At the same time, DiVita says, his bank had made 2,634 PPP loans through July 17, roughly 80% of which went to non-clients. Of that number, some 30% have either switched accounts or are in the process of doing so. And, he notes, the bank will get a second crack at conversion when the PPP loan-forgiveness process commences in earnest. “Our guiding spirit is to help these businesses for the continuation of their livelihoods,” he says.
Noah Wilcox, chief executive and chairman of two Minnesota banks, reports that both of his financial institutions have been working with non-customers neglected by bigger banks where many had been longtime customers. At Grand Rapids State Bank, he says, 26% of the 198 PPP applicants who were successfully funded were non-customers. Minnesota Lakes Bank in Delano, handled PPP credits for 274 applicants, of whom 66% were non-customers.
“People who had been customers forever at big banks told us that they had been applying for weeks and were flabbergasted that we were turning those applications around in an hour,” says Wilcox, who is also the current chairman of the Independent Community Bankers of America, a Washington, D.C.-based trade group representing community banks.
Noting that one of his Gopher State banks had successfully secured funding for an elderly PPP borrower “who said he had been at another bank for 69 years and could not get a telephone call returned,” Wilcox added: “We’ve had quite a number of those individuals moving their relationships to us.”
For Chris Hurn, executive director at Fountainhead Commercial Capital, a non-bank SBA lender in Lake Mary, Fla., the psychic rewards have helped compensate for the sometimes 16-hour days he and his staff endured processing and funding PPP applications. “It’s been relentless,” he says of the regimen required to funnel loans to more than 1,300 PPP applicants, “but we’ve gotten glowing e-mails and cards telling us that we’ve saved people’s livelihoods.”
Yet even as the Paycheck Protection Program – which only provides funding for two-and-a-half months – is proving to be immensely helpful, albeit temporarily, there is much trepidation among small businesses over what happens when the government’s spigots run dry. The hastily contrived design of the program, which has relied heavily on the country’s largest financial institutions, has contributed mightily to the program’s flaws.

REQUIRED WORK: Based on the text about PPP lending, do statements (a), (b), and (c) agree with it? For each, answer yes or no and quote the words from the text that decide it. (a) At Minnesota Lakes Bank, 66% of the 274 PPP applicants were non-customers. (b) Fountainhead Commercial Capital is a bank in Lake Mary, Fla. (c) The Paycheck Protection Program provides funding for six months.

DATA LISTING:

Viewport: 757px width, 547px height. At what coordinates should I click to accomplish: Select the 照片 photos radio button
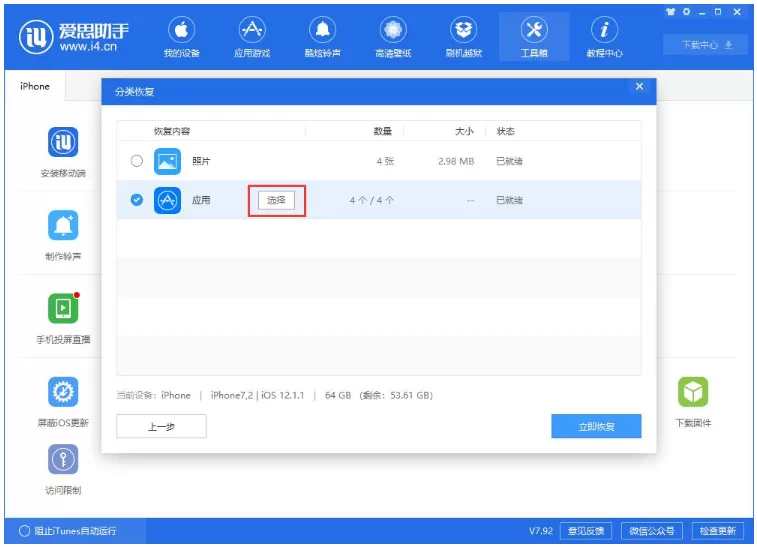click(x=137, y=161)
...
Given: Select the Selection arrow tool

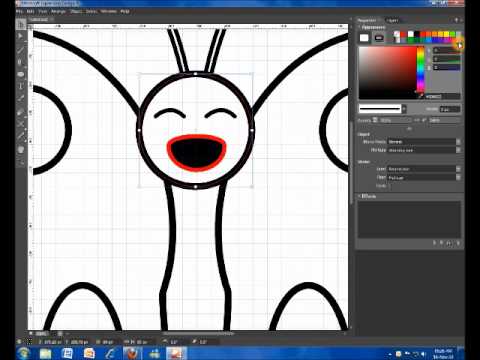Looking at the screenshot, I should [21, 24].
--
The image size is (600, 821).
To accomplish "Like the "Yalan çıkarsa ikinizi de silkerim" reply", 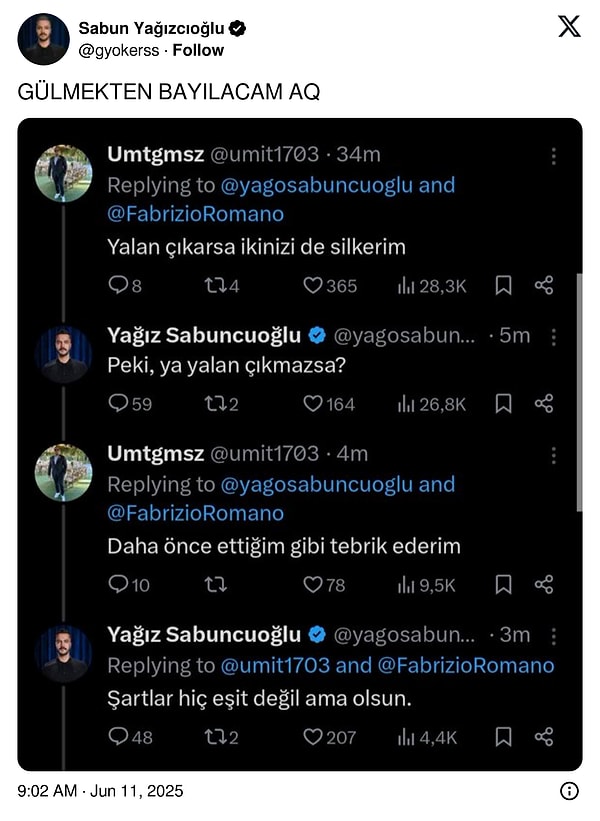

REPLY TO THE EXERCISE:
(a) Yes: "Minnesota Lakes Bank in Delano, handled PPP credits for 274 applicants, of whom 66% were non-customers."
(b) No: "a non-bank SBA lender in Lake Mary, Fla."
(c) No: "which only provides funding for two-and-a-half months"